Updated: January 2014

From the year 2000 onward, U.S. and Canadian real estate markets experienced an incredible boom in the construction of residential real estate.

However, most people seem to have forgotten – and more important, seem not to have learned their lesson – from the previous horrific real estate crash of the late 80s and early 90s, where due to oversupply, the market popped in both countries, sending real estate prices on a free fall of up to 50 percent of their previous values. Exceptionally hard hit were condos.

A Look at U.S. and Canadian Real Estate

By Dan S. Barnabic

In the aftermath of the crash, the market remained depressed almost for the whole decade of the 90s. However, thanks to exceptionally low interest rates that American and Canadian governments forcibly induced to revive their economies, the market eventually started showing signs of awakening. By the early part of 2000, fuelled by renewed consumer confidence, the price-deflated condo units and other forms of real estate started to regain their previously lost values.

Developers, ever so eager to cash in on new opportunities persuaded masses of ordinary tenants to become their own landlords. Small or no down payment schemes, coupled with strong sales pitches for anybody who was renting to buy a condo unit, sprung up to facilitate sales. Touted as being by far a more advantageous arrangement in comparison to renting, people that never before owned real estate, started to buy real estate, particularly condos, in droves.

In fact, the ease by which one could buy a condo, in numerous cases without even pre-qualifying for a mortgage, was due to the incredibly lax rules by financial institutions, all too eager to provide loans to any buyers in order to compete in the market place. Banks took advantage of a buying bonanza which seemed to have no end. As a result of rapidly escalating prices, just about everybody and his brother started speculating in condos, buying units and flipping them over for a quick profit.

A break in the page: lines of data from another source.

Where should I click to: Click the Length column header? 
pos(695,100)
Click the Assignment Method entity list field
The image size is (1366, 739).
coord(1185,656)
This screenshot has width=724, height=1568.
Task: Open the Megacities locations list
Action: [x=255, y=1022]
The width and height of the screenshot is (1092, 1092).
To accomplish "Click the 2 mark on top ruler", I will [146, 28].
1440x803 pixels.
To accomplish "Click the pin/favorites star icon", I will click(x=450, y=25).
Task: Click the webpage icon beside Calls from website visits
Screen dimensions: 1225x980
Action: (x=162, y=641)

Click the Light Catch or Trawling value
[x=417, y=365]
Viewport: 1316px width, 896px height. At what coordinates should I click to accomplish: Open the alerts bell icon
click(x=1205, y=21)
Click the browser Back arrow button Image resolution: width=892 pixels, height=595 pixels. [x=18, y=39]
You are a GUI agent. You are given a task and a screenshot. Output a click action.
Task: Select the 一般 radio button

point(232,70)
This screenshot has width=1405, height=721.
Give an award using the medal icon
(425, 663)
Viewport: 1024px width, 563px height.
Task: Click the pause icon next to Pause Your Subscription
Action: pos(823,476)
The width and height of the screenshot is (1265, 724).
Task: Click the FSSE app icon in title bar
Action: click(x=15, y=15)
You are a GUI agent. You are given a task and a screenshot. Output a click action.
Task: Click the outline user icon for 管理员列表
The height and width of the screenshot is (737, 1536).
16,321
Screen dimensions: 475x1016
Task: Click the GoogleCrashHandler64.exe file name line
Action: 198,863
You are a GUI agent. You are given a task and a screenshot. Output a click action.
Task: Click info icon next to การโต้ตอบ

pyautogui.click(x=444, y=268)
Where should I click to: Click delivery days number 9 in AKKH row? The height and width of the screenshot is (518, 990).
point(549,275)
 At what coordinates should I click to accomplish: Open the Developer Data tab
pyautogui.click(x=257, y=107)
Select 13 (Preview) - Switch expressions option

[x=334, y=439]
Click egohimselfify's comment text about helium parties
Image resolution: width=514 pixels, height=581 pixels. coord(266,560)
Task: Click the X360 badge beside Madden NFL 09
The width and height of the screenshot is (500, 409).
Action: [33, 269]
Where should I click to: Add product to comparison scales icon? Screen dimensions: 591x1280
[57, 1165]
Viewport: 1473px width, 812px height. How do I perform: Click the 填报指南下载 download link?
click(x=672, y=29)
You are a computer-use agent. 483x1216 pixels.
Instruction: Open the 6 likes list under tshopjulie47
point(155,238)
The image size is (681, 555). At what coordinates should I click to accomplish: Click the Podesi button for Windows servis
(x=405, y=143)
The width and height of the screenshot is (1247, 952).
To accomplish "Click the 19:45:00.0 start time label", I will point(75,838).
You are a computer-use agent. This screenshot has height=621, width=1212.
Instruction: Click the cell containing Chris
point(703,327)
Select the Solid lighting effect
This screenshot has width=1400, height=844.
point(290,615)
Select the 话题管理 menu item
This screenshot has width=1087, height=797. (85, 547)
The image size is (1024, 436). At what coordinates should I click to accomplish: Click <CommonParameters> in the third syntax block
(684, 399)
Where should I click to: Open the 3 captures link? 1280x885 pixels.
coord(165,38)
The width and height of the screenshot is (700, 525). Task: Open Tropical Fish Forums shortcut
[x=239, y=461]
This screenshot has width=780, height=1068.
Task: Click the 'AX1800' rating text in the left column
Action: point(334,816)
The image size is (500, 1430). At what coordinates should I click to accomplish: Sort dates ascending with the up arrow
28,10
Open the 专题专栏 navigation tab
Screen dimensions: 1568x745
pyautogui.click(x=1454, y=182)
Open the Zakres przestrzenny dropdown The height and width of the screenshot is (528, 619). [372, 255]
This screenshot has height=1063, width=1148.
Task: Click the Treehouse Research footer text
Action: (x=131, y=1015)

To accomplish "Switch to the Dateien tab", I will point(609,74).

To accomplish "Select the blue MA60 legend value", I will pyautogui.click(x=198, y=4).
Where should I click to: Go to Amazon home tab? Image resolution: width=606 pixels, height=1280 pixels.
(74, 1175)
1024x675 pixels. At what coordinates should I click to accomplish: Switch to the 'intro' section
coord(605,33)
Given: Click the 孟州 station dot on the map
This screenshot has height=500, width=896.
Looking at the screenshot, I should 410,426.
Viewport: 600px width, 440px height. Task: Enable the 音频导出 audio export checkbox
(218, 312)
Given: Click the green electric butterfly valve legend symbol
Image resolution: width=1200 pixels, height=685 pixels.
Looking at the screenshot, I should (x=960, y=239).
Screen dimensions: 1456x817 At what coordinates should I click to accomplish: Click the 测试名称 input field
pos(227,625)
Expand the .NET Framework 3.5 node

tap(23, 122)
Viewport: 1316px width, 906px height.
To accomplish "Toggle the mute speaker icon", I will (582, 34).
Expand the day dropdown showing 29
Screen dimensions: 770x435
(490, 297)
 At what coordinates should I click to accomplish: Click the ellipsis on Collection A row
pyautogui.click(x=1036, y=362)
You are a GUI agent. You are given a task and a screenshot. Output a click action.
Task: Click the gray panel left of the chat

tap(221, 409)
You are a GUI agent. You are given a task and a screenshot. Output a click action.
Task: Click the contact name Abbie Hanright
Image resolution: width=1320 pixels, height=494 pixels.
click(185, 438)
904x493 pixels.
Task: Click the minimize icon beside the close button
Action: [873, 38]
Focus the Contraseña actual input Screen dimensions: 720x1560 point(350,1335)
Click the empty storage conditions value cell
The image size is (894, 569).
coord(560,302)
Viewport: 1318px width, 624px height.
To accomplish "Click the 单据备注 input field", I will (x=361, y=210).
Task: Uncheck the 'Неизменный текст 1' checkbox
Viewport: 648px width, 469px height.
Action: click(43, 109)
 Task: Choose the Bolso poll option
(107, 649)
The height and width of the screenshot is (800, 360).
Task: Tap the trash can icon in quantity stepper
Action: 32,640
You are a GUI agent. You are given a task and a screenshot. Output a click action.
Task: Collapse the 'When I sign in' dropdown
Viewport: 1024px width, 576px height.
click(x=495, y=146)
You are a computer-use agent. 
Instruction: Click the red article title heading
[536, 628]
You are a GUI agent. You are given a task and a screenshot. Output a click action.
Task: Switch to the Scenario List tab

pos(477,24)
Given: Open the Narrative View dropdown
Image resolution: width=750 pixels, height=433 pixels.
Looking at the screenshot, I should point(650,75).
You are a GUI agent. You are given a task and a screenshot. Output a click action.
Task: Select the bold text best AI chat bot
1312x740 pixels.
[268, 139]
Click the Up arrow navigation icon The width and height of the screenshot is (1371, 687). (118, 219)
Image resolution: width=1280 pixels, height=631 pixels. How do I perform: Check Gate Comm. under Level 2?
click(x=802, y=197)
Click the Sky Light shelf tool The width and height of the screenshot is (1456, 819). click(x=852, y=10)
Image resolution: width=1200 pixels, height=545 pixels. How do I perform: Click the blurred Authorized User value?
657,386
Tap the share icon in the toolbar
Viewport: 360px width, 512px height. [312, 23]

The rampant and uncontrolled construction of condominium units had evaded government regulators. Eventually, so much real estate – especially condos – was built that ordinary buyers could not absorb them. Moreover, due to artificially inflated prices, they became way too expensive and unaffordable to ordinary folk.

Hence, another major real estate bubble burst in the U.S. by the end of 2006. It caused prices of real estate to plummet, causing some over-built cities to look like ghost towns with many empty, unsold condos.

Poor urban policies, coupled with the corporate greed of developers and financial institutions, have once again brought the real estate industry to a standstill.

This time around, however, the impact has been so severe it affected the whole U.S. economy. In fact, so much so, that large financial institutions buying and trading the mortgage backed securities, experienced catastrophic financial set-backs, requiring many of them to close their doors, and in many instances ask the government for incredibly large bail-outs, all at the expense of American taxpayers.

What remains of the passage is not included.